As part of a presentation I'm giving today for one of my courses I'm charged with leading the group in prayer. Here is my morning meditation:
Let us find stillness in our hearts as we take a few moments
to pray this morning.
Today, the Church observes Ash Wednesday and begins its
annual journey of Lent. The first reading yesterday came from the conclusion to
the first story of creation found in Genesis. After calling all of creation
into being and populating the earth with creatures, God said:
“Let us make humankind in our image, after our likeness.
Let them have dominion over the fish of the sea,
The birds of the air, and the cattle,
And over all the wild animals and all the creatures that
crawl on the ground.
God created humankind in his image;
In the divine image he created him;
Male and female he created them.
Yesterday we heard a message of great consolation and hope: we are created in the “image and likeness” of God’s own
self.

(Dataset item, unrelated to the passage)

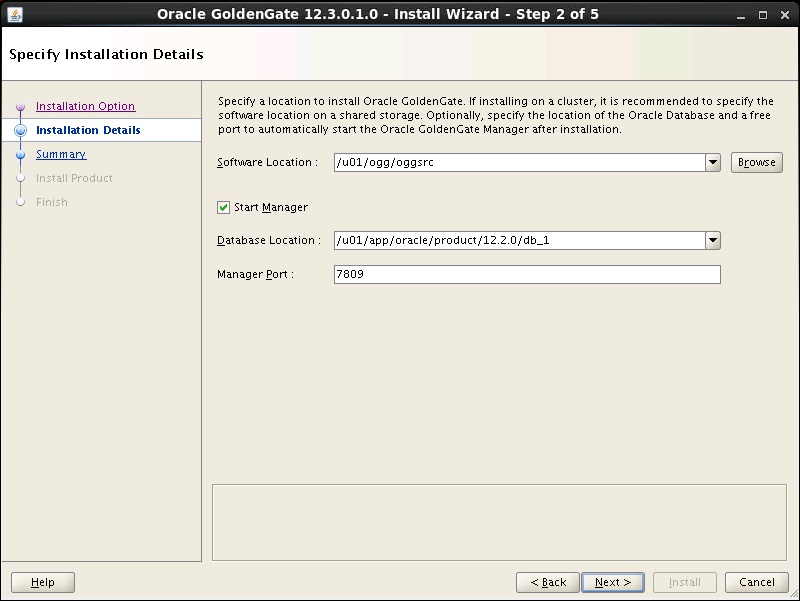Click the Next button
The image size is (800, 601).
(x=613, y=582)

Sometimes this seems impossible to believe: what is it about me, my
neighbor, my enemy that bears God’s likeness? Is it freedom? Intelligence?
Power? Perhaps our likeness goes above, beyond, and far deeper than these: in
the depths of our heart, at the very core of our beings, there is something
incomprehensible about each of us. Just as we will never get our minds around
God, so too will we never plumb the deepest recesses of our existences.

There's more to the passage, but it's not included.